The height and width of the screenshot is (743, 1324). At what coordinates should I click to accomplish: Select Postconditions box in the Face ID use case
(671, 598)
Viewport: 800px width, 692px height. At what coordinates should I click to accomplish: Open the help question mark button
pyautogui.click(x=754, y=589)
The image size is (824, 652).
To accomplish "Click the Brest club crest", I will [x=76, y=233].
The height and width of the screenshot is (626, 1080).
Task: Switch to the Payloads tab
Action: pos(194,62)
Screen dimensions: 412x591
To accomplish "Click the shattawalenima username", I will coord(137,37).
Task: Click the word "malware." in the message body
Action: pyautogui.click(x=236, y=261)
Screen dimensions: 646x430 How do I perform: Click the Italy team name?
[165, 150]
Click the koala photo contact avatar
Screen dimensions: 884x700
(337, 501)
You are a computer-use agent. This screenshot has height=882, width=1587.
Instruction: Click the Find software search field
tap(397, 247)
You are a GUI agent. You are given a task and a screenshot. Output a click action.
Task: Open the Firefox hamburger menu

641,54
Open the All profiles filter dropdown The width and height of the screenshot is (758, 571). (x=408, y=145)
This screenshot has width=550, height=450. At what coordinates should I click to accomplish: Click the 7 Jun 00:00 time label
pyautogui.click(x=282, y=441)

Task description: From the first line down to the last, give the records again exactly.

Task output:
The height and width of the screenshot is (743, 1324). At what coordinates should I click to accomplish: Select Postconditions box in the Face ID use case
(671, 598)
Viewport: 800px width, 692px height. At what coordinates should I click to accomplish: Open the help question mark button
pyautogui.click(x=754, y=589)
The image size is (824, 652).
To accomplish "Click the Brest club crest", I will [x=76, y=233].
The height and width of the screenshot is (626, 1080).
Task: Switch to the Payloads tab
Action: pos(194,62)
Screen dimensions: 412x591
To accomplish "Click the shattawalenima username", I will coord(137,37).
Task: Click the word "malware." in the message body
Action: pyautogui.click(x=236, y=261)
Screen dimensions: 646x430 How do I perform: Click the Italy team name?
[165, 150]
Click the koala photo contact avatar
Screen dimensions: 884x700
(337, 501)
You are a computer-use agent. This screenshot has height=882, width=1587.
Instruction: Click the Find software search field
tap(397, 247)
You are a GUI agent. You are given a task and a screenshot. Output a click action.
Task: Open the Firefox hamburger menu

641,54
Open the All profiles filter dropdown The width and height of the screenshot is (758, 571). (x=408, y=145)
This screenshot has width=550, height=450. At what coordinates should I click to accomplish: Click the 7 Jun 00:00 time label
pyautogui.click(x=282, y=441)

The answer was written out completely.